Work to complete -
Find the line with "Where should I click to: Open Outlook" in the data below. Repeat it and every line after it up to the end, exactly, but drop the pictures.

Dataset records
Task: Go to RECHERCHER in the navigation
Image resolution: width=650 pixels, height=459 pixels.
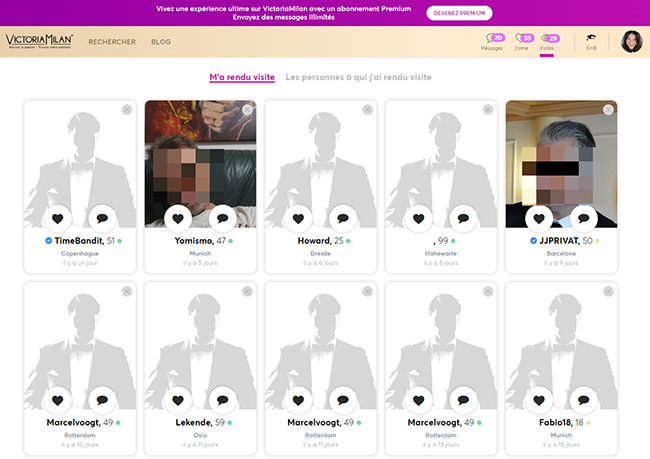Action: (x=112, y=42)
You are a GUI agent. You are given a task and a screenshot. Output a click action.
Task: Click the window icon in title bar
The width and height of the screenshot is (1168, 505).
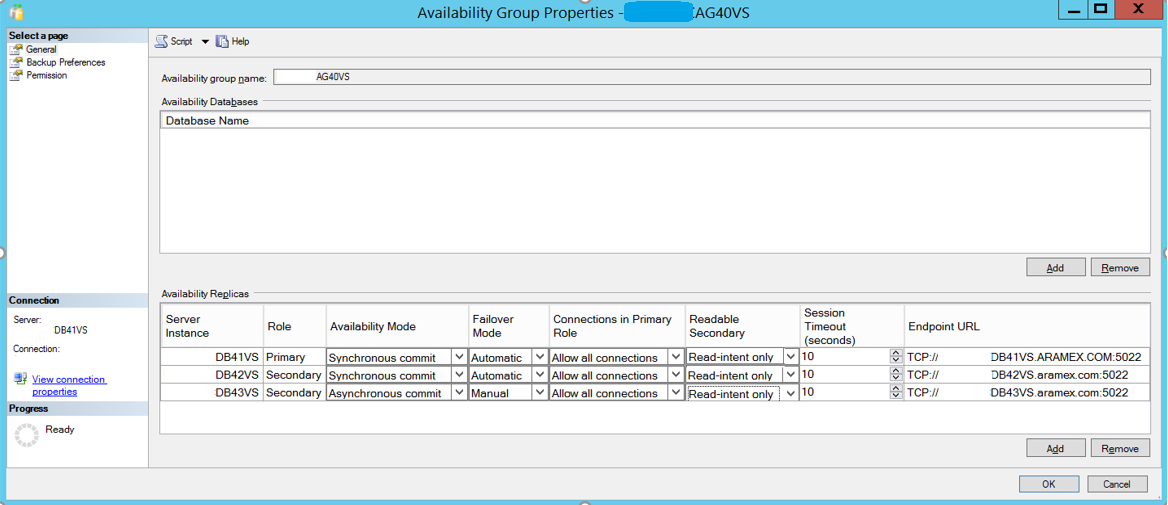pos(15,12)
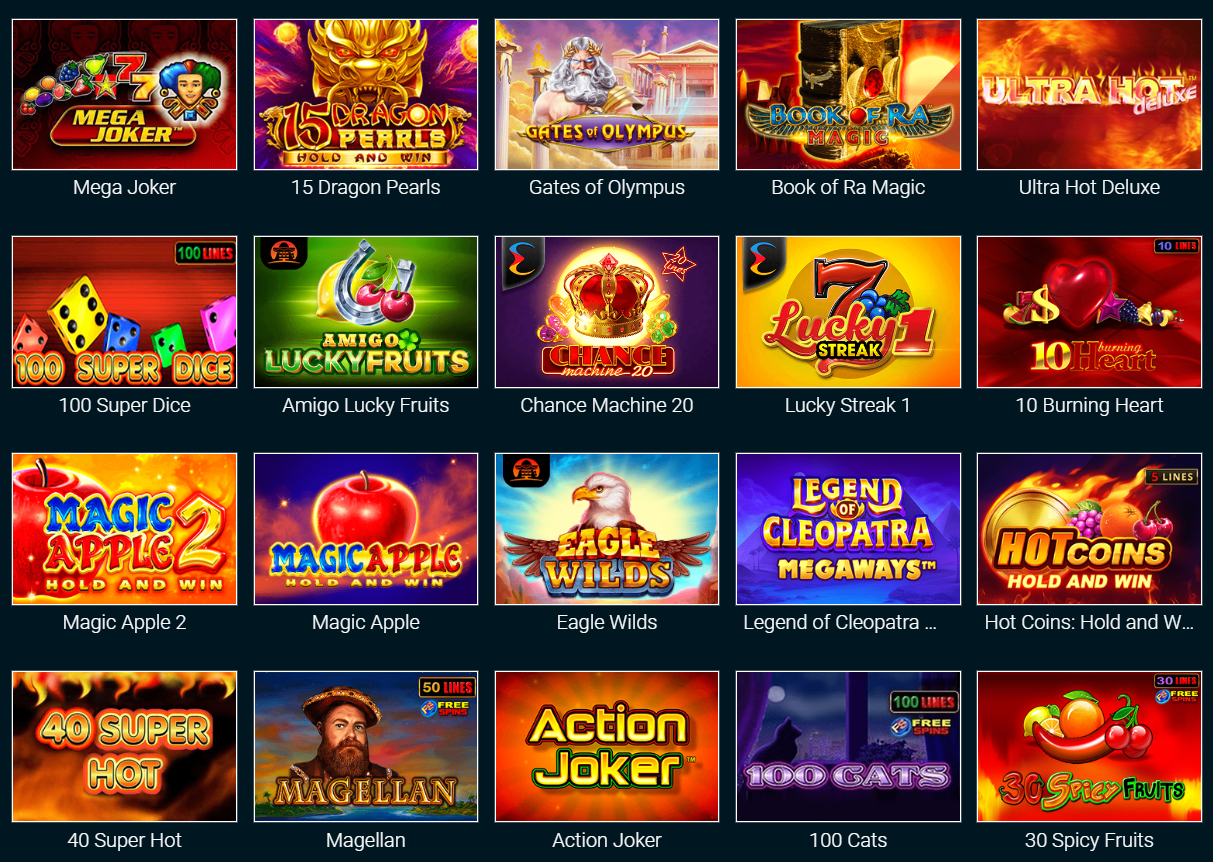Click the Ultra Hot Deluxe game tile
This screenshot has width=1213, height=862.
click(1089, 94)
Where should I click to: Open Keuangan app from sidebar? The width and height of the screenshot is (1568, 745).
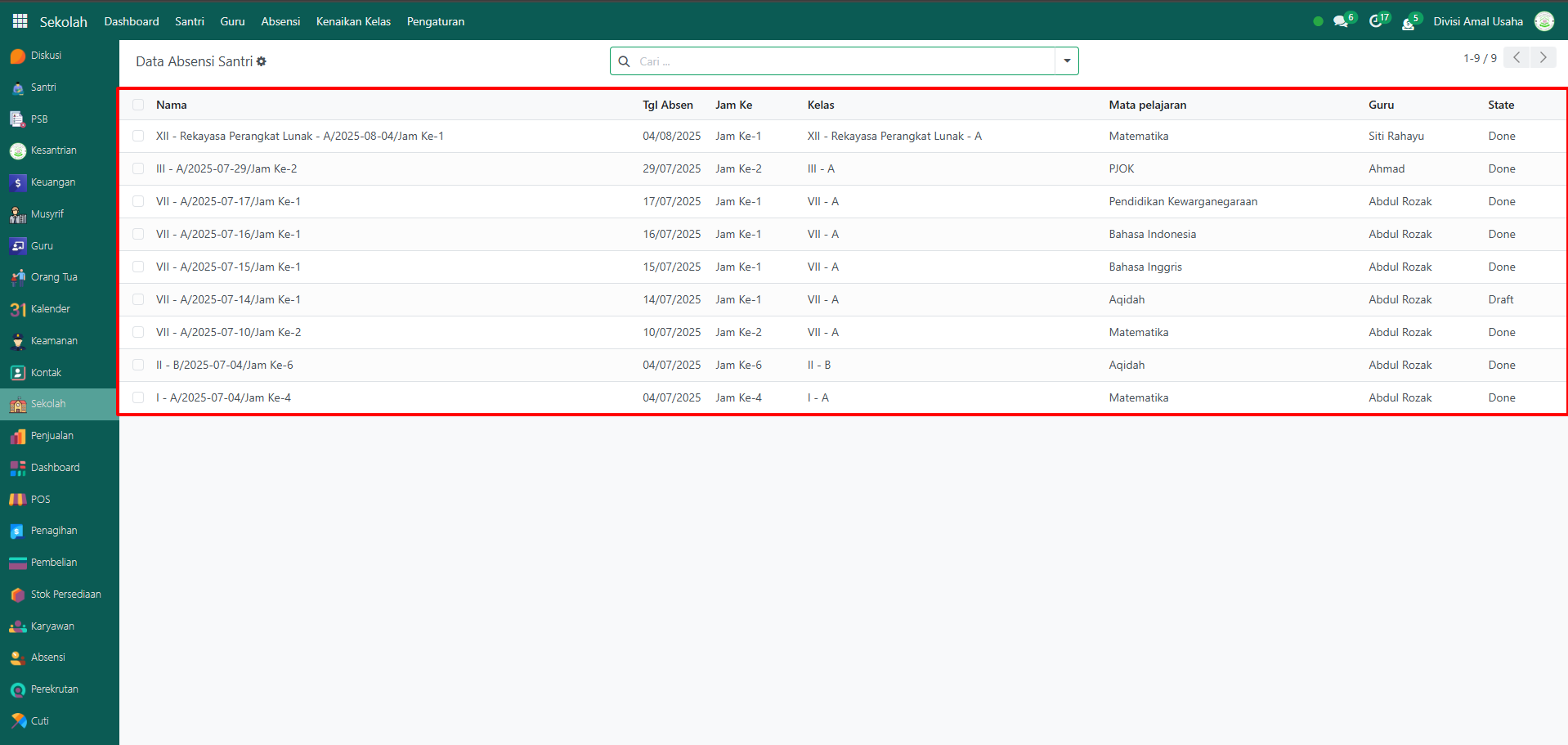53,182
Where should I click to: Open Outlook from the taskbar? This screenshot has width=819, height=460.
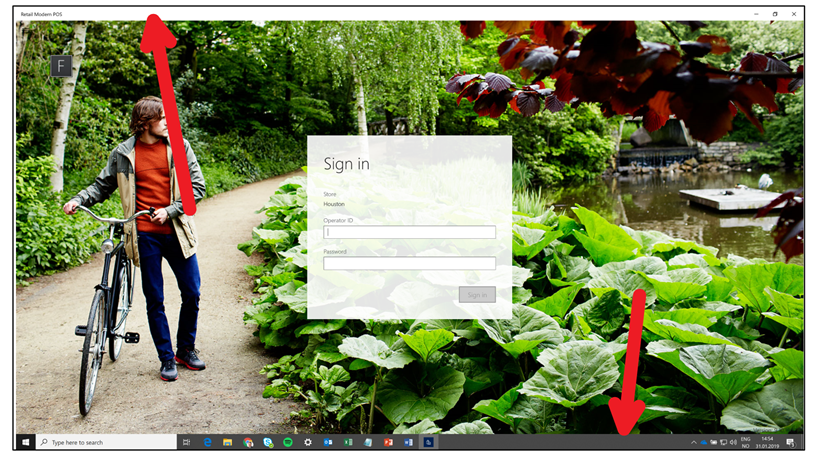(328, 441)
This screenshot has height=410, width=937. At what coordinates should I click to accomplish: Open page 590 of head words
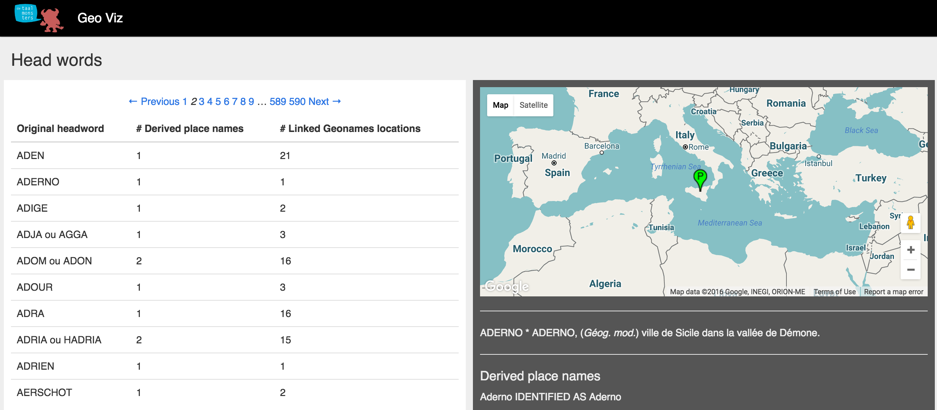(297, 101)
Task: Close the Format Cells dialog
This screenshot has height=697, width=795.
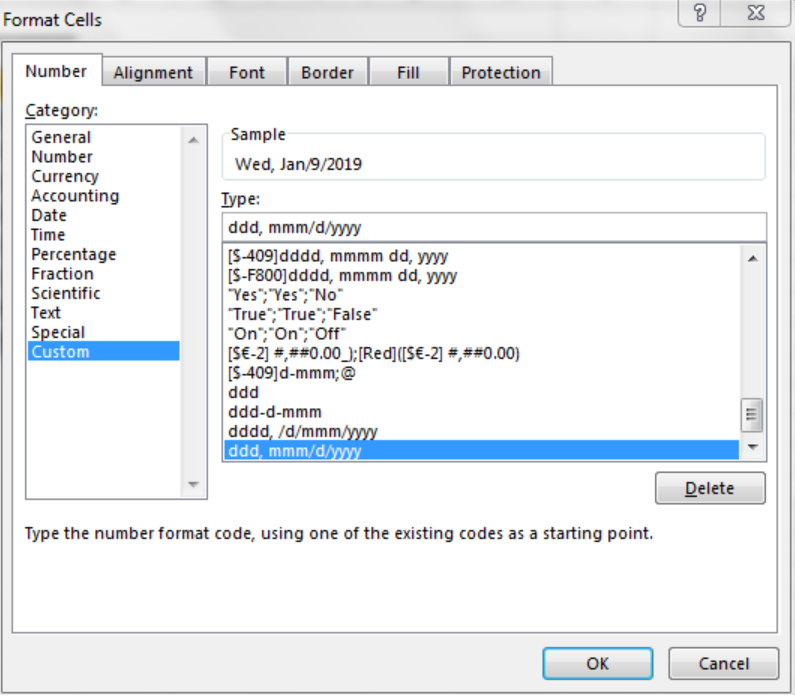Action: 756,12
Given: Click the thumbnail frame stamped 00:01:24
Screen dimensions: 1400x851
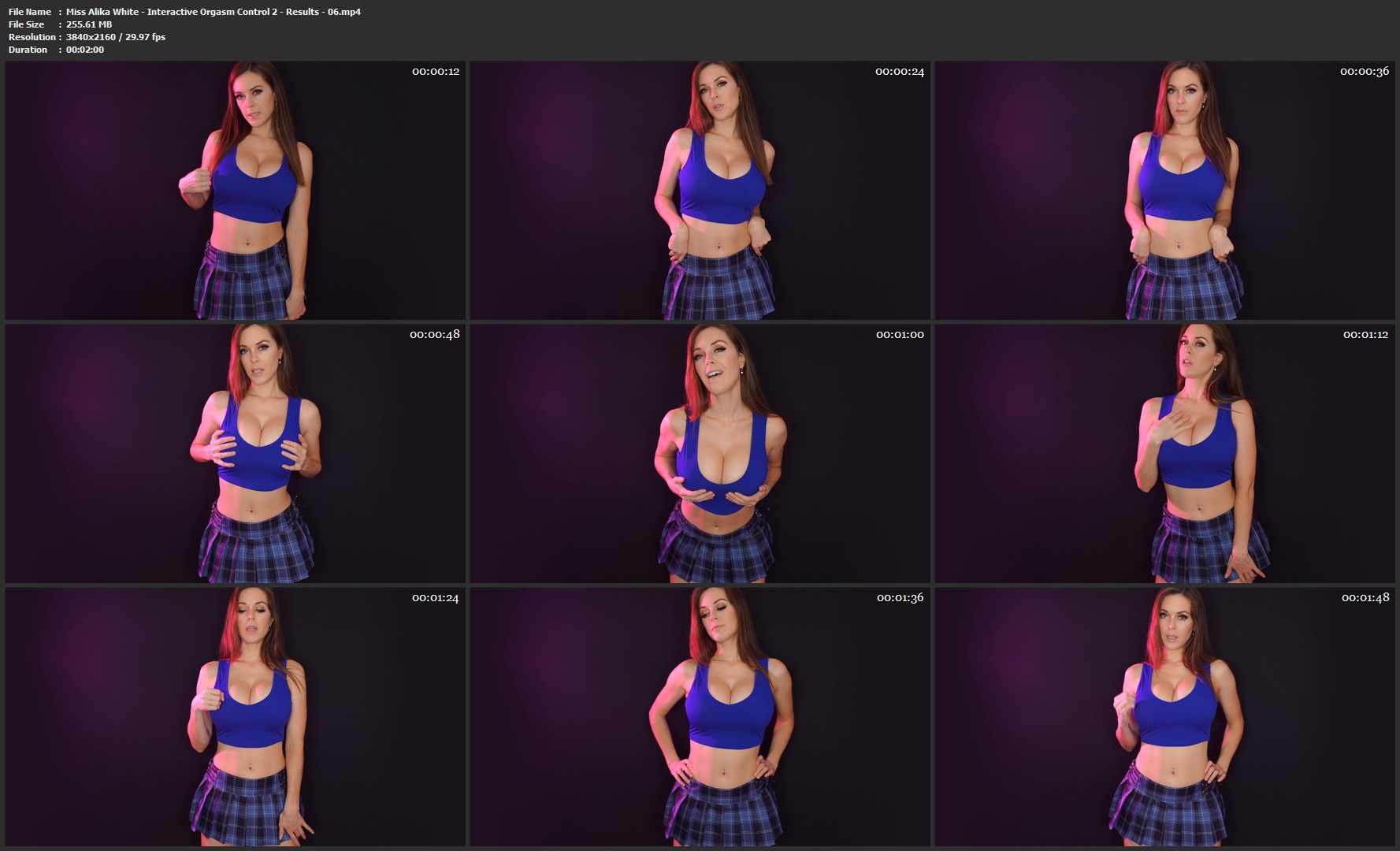Looking at the screenshot, I should pyautogui.click(x=235, y=716).
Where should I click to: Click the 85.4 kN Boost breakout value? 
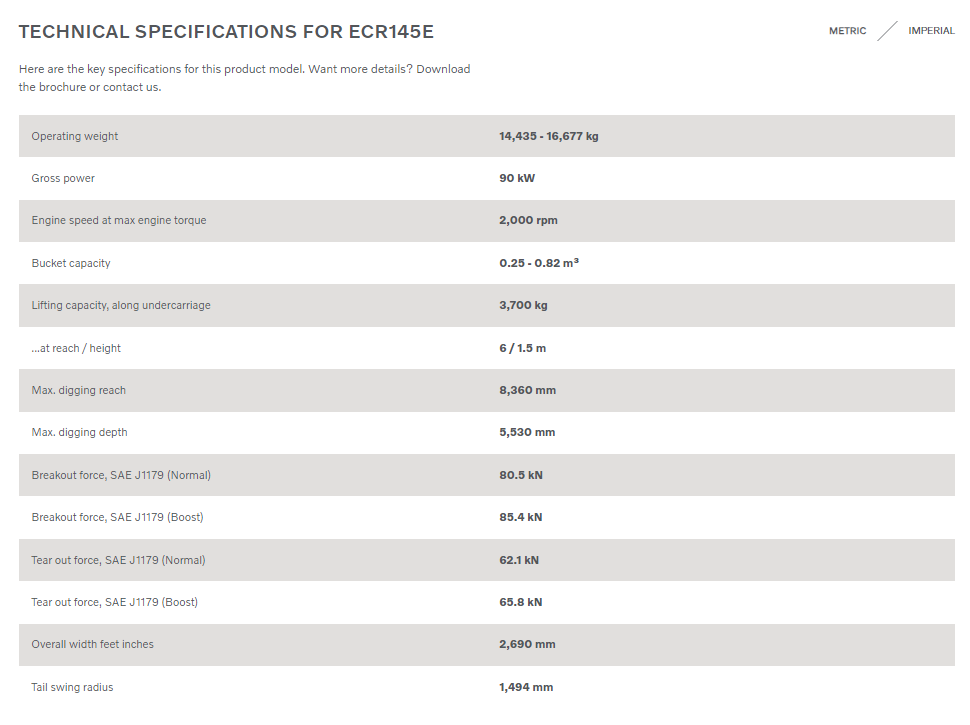521,517
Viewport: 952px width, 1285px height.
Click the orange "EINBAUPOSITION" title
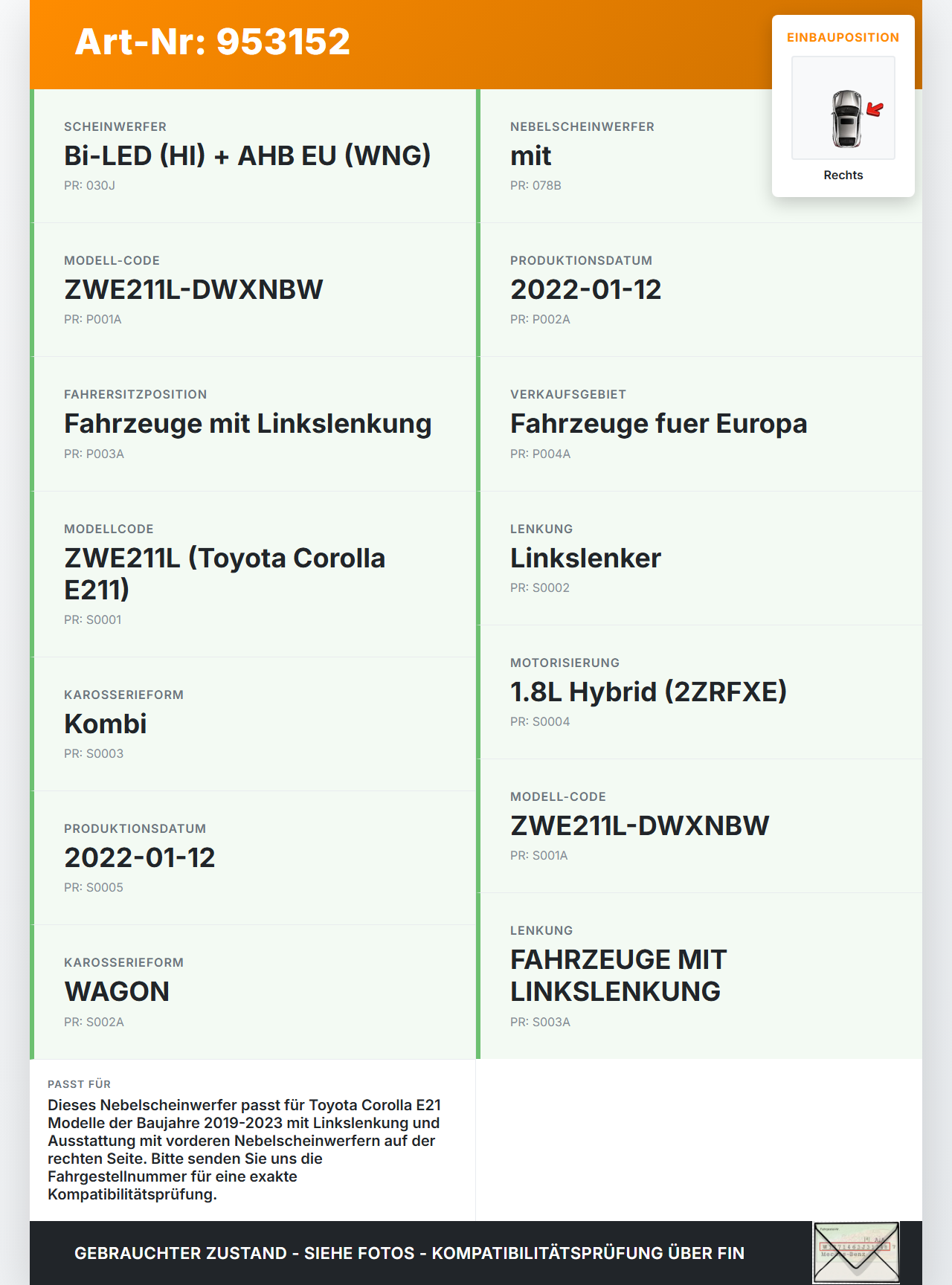pos(843,38)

Solution to the problem -
Where should I click to: Open Outlook from the taskbar? This screenshot has width=819, height=460.
(328, 441)
This screenshot has height=410, width=937. At what coordinates should I click to accomplish: Open page 590 of head words
(297, 101)
Task: Close the Format Cells dialog
This screenshot has height=697, width=795.
Action: 756,12
Given: Click the thumbnail frame stamped 00:01:24
Screen dimensions: 1400x851
Looking at the screenshot, I should pyautogui.click(x=235, y=716).
Where should I click to: Click the 85.4 kN Boost breakout value? 
521,517
Viewport: 952px width, 1285px height.
Click the orange "EINBAUPOSITION" title
pos(843,38)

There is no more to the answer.